### DESCRIPTION OF THE TASK
Should the word "Click" occur in a line of the records, copy that line.

### DATA
+ + + +

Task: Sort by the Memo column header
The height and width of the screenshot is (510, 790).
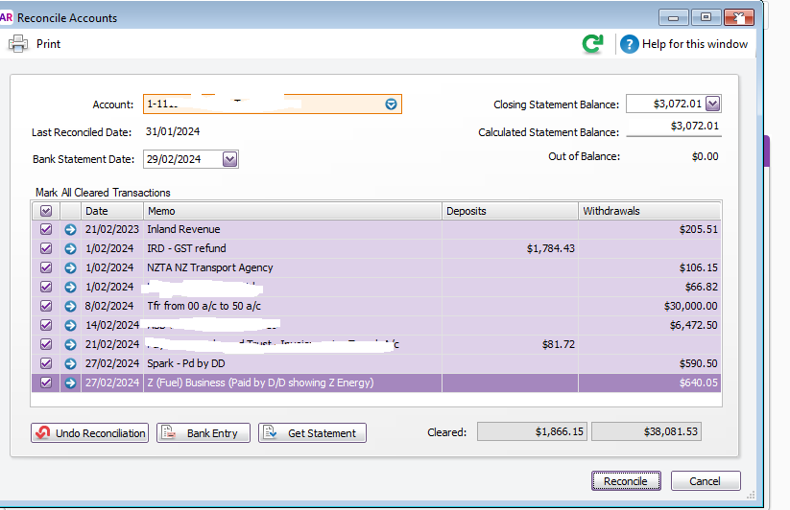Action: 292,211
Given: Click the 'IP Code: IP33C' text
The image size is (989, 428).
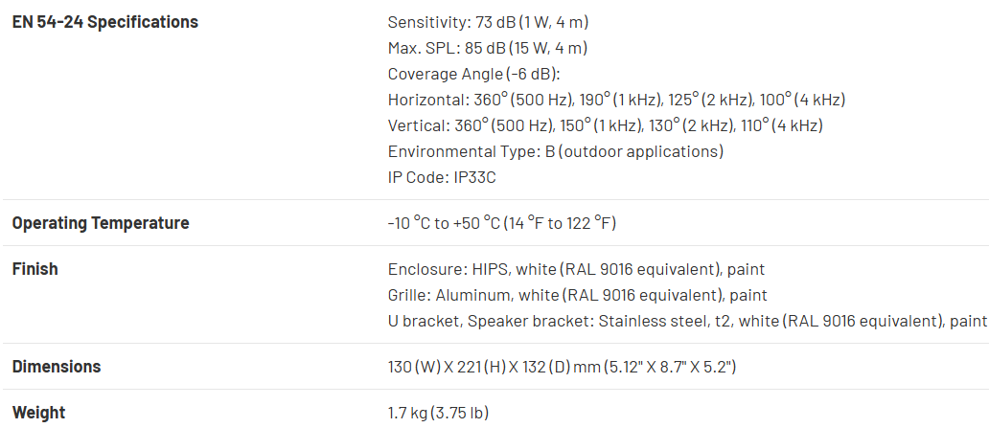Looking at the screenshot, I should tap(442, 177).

+ + + +

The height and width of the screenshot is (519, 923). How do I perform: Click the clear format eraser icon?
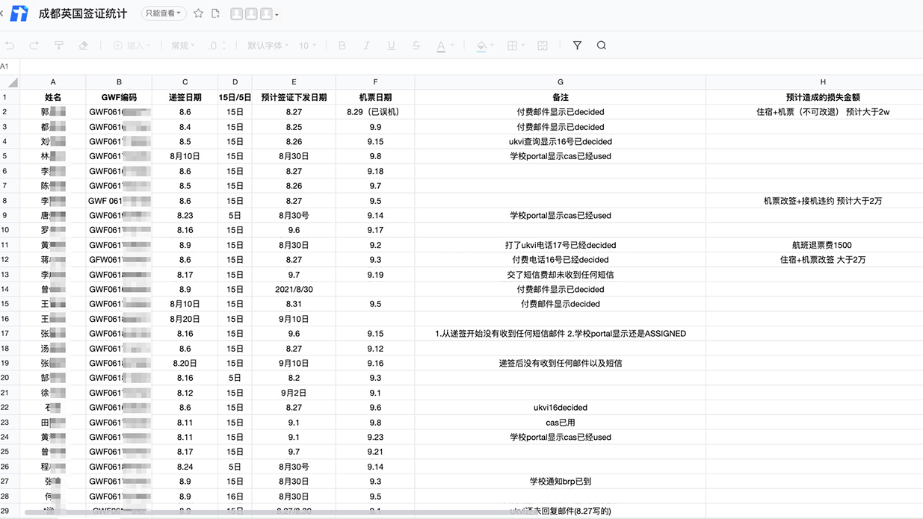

+ + + +

### SOLUTION TO THE EXERCISE
Given: Click the 'IP Code: IP33C' text
The height and width of the screenshot is (519, 923). How do I perform: Click the clear format eraser icon?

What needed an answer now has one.